EXERCISE INSTRUCTIONS
From the entries below, return every line that includes the word "option".

[Pixel coordinate grounding data]

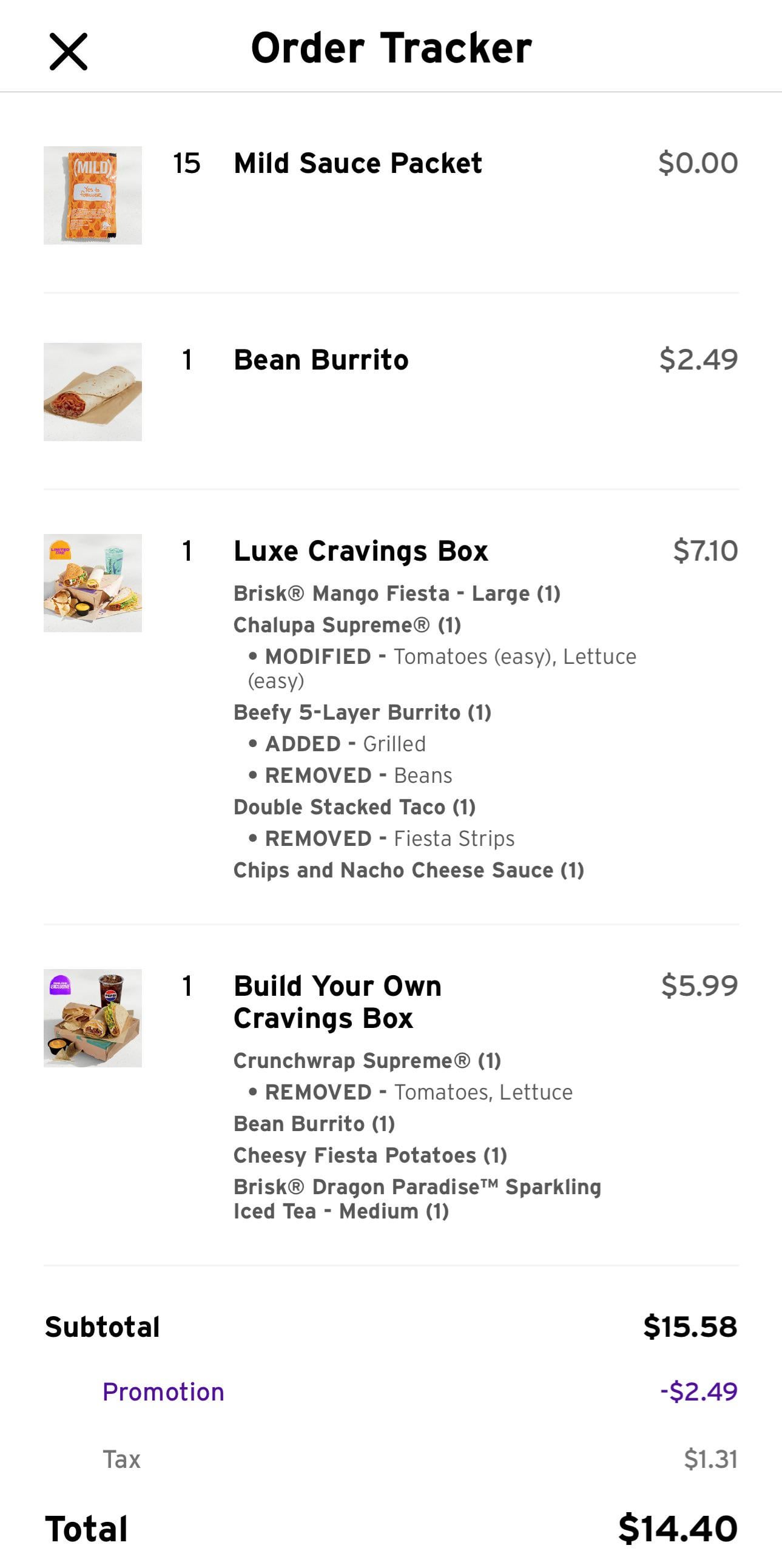The image size is (782, 1568).
Task: Click the Subtotal amount $15.58
Action: coord(690,1327)
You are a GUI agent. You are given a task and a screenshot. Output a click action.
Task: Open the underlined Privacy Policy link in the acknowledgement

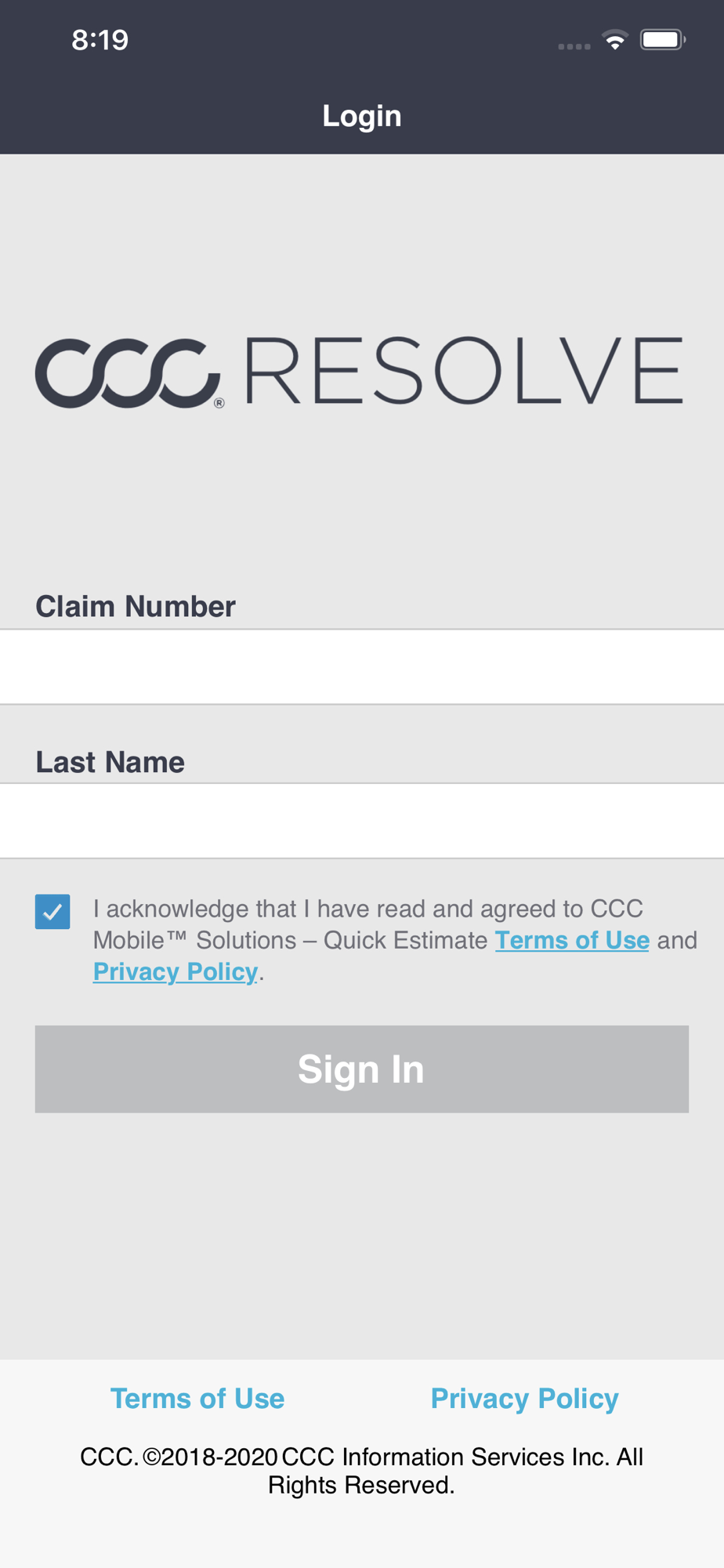coord(175,971)
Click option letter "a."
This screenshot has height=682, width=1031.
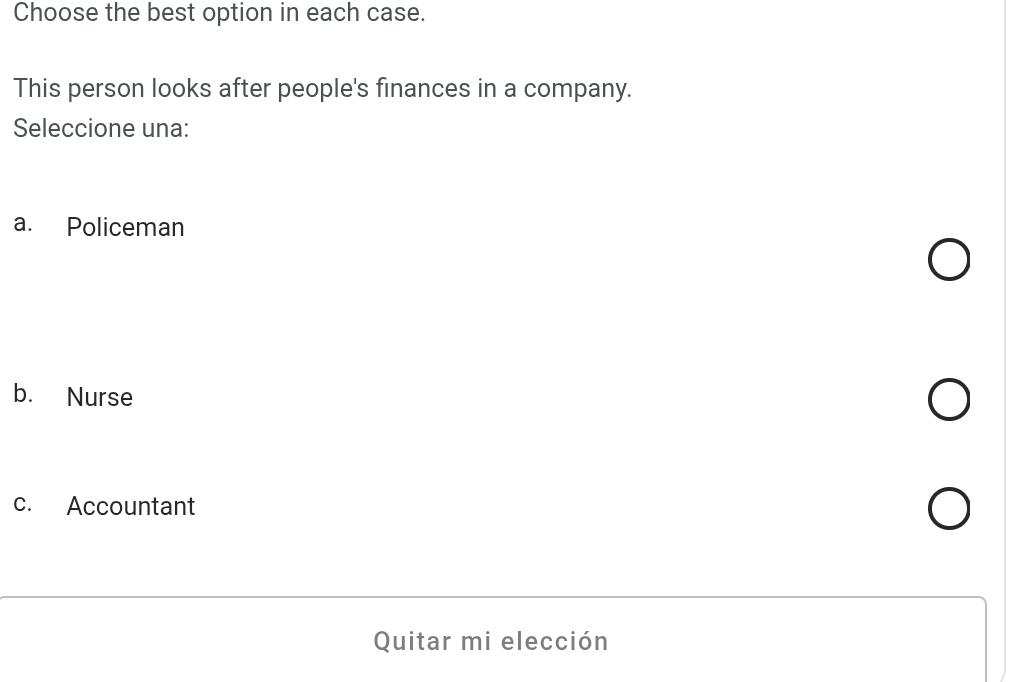tap(23, 224)
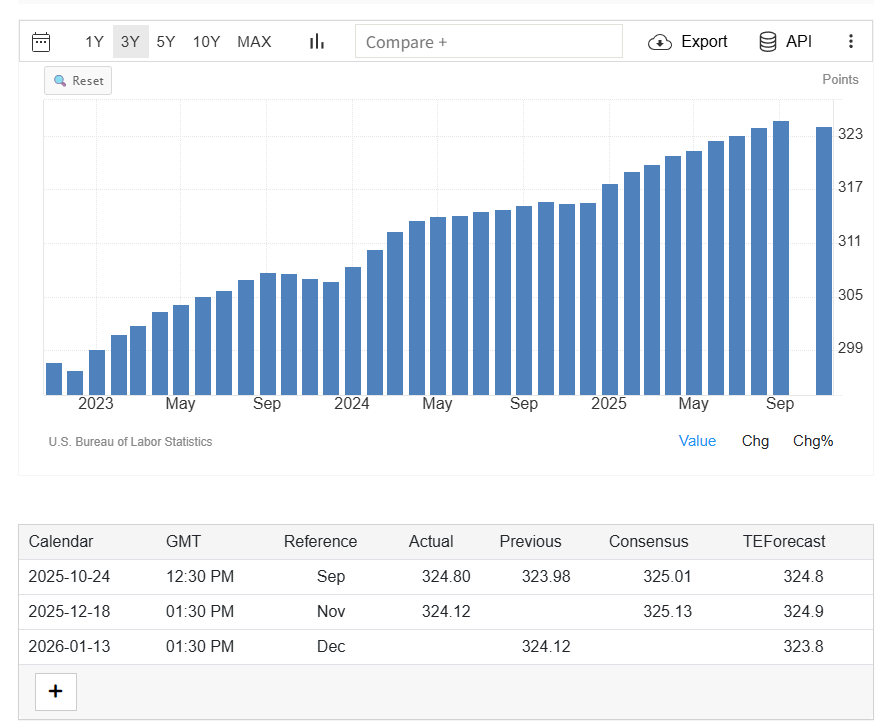
Task: Click the Compare + input field
Action: (x=489, y=42)
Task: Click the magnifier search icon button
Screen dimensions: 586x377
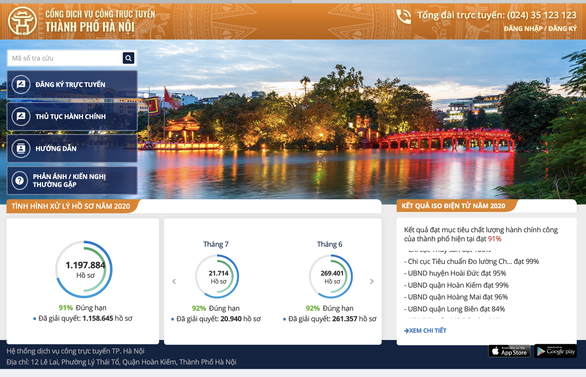Action: [128, 58]
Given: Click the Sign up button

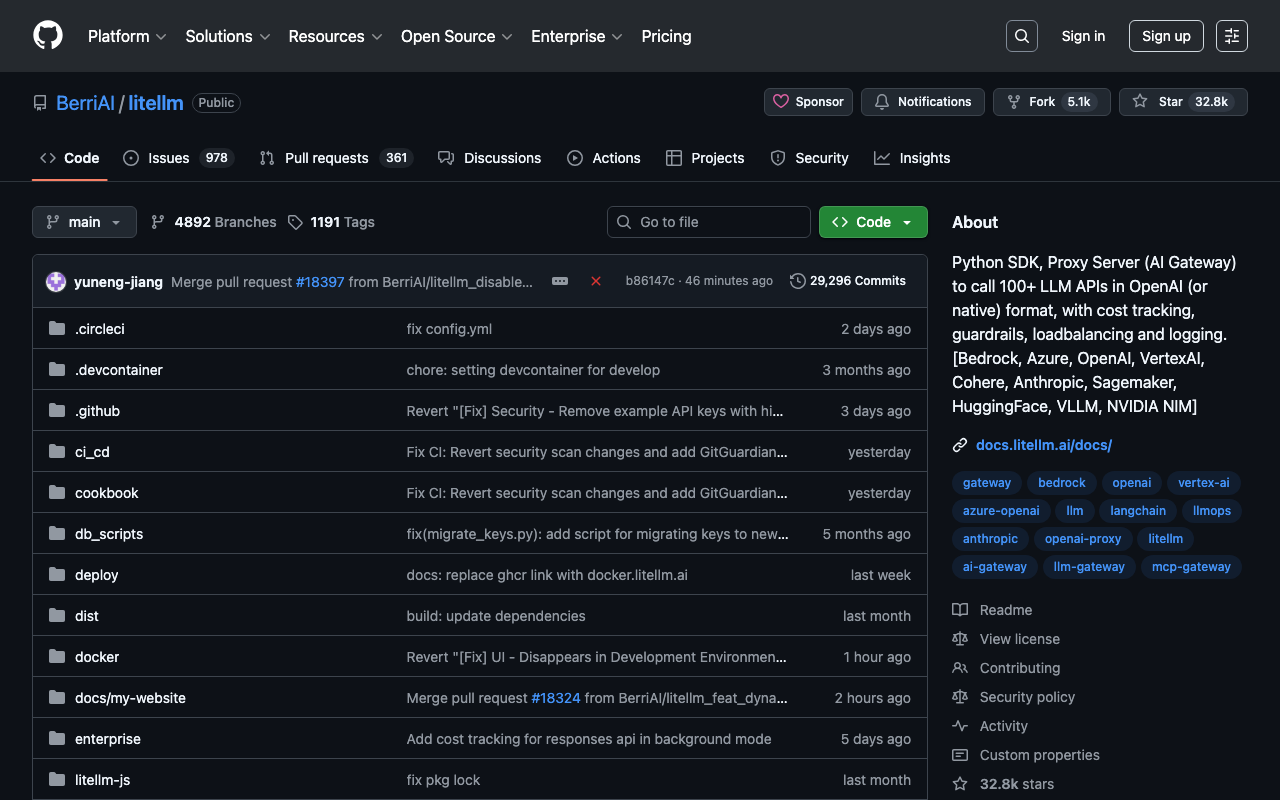Looking at the screenshot, I should [x=1166, y=36].
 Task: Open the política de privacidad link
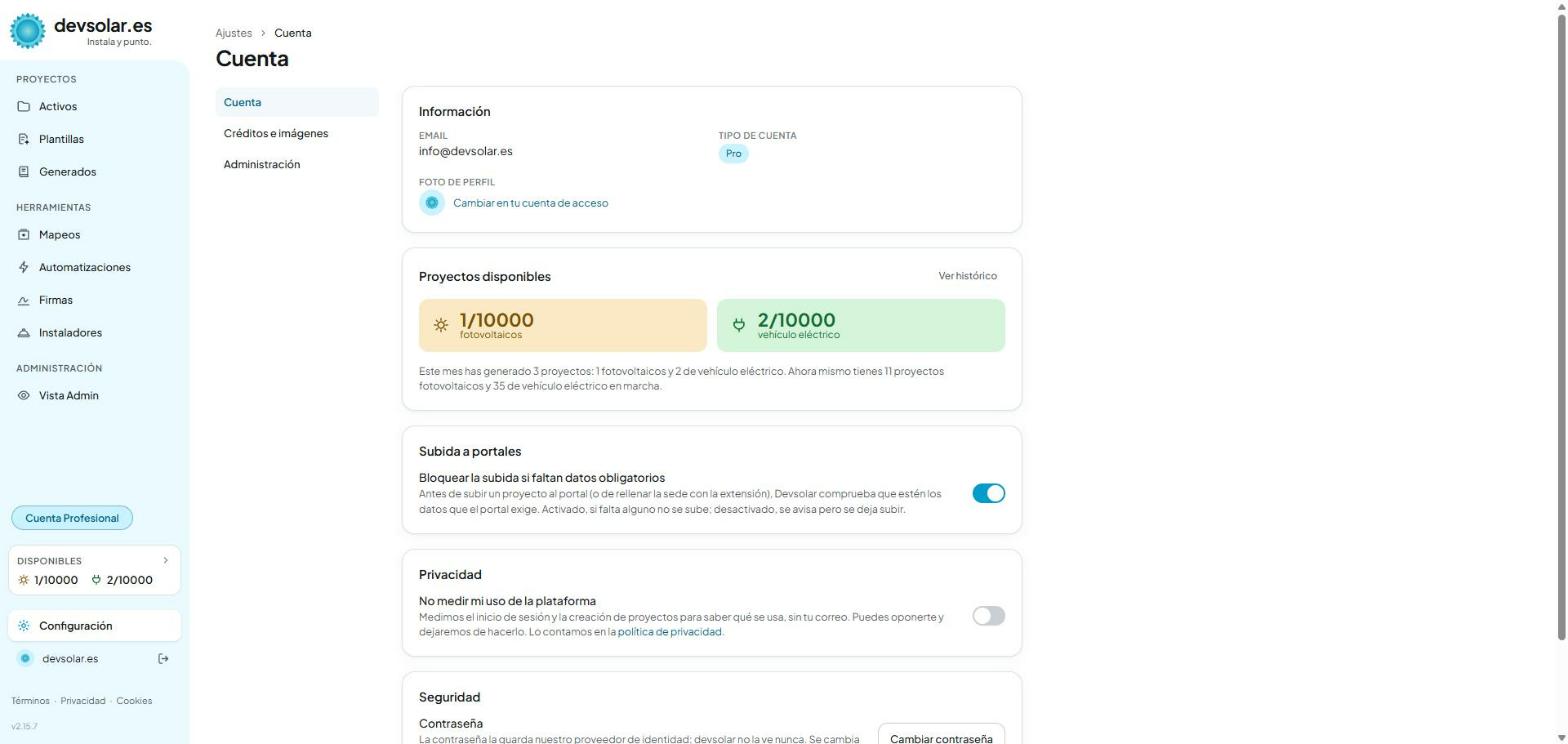point(670,632)
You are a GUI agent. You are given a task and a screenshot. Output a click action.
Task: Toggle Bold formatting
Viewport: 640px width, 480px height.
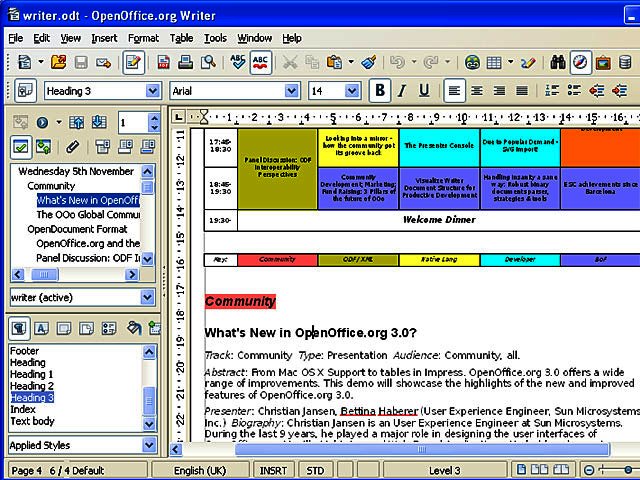coord(379,91)
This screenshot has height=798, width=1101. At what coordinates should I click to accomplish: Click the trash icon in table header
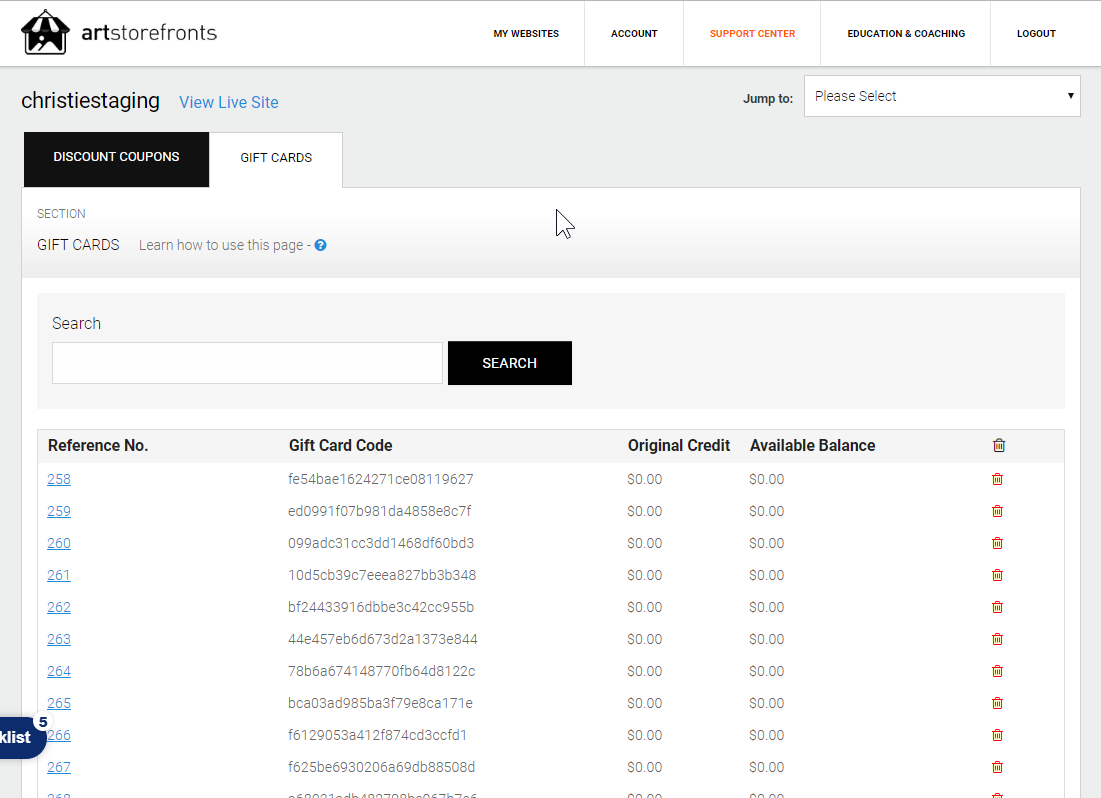(998, 446)
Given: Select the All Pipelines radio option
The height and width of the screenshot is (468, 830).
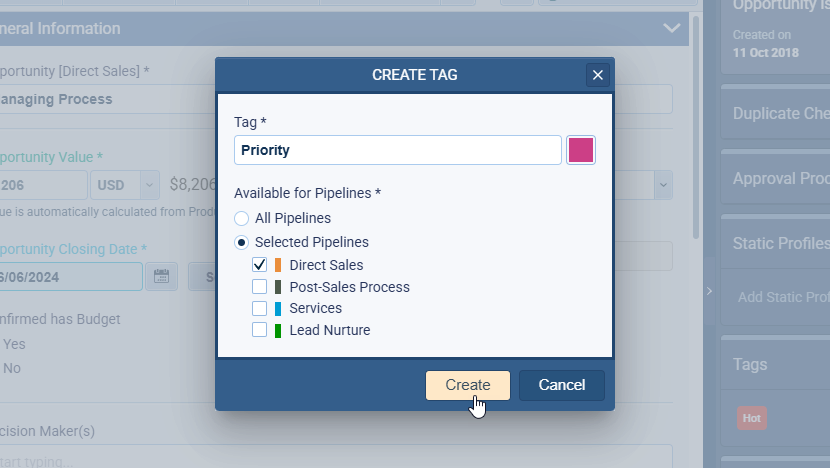Looking at the screenshot, I should coord(241,218).
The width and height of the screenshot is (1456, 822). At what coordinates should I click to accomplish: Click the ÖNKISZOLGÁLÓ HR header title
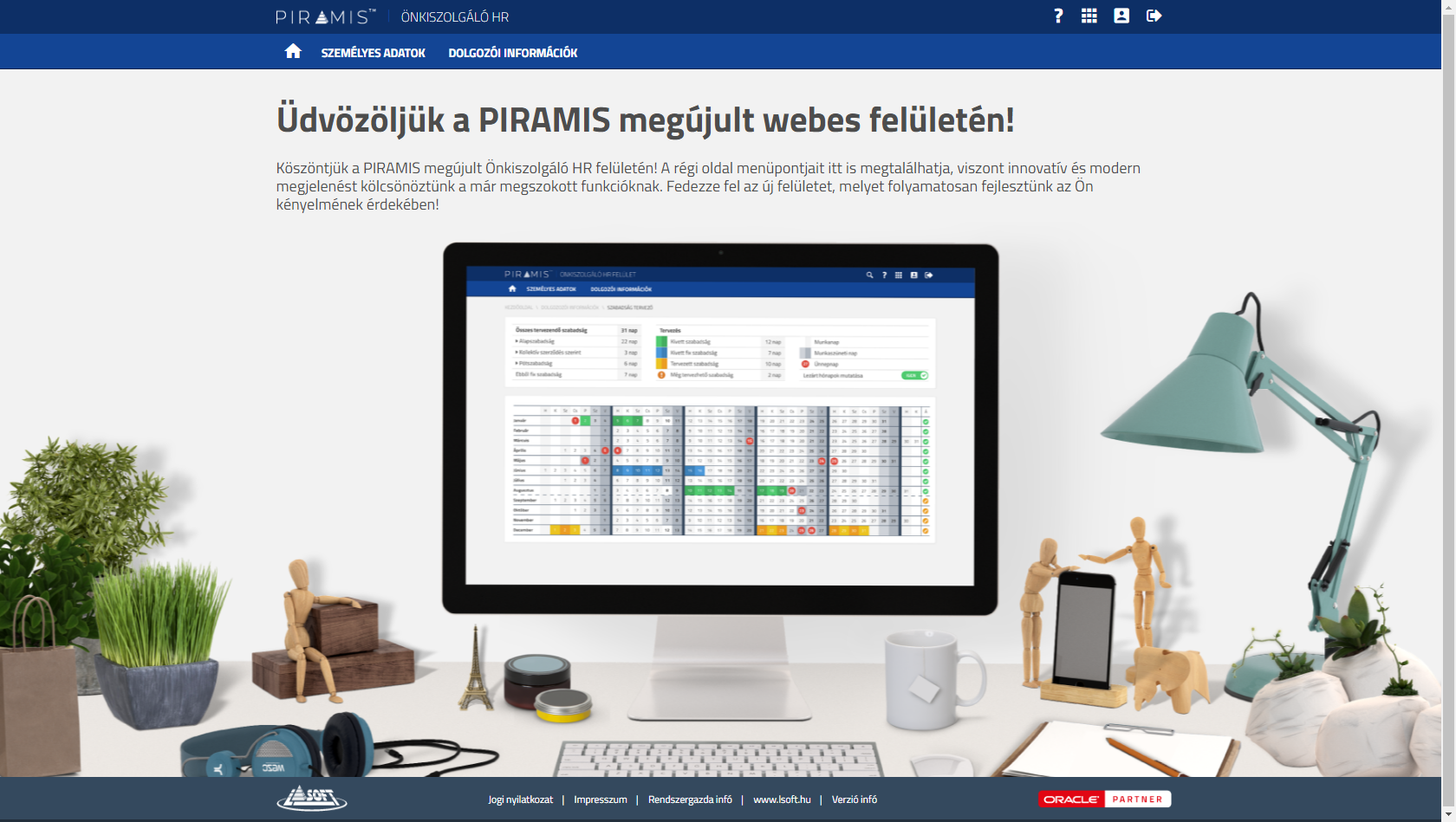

WRITTEN ANSWER
Click option letter "a."
Given: Select the All Pipelines radio option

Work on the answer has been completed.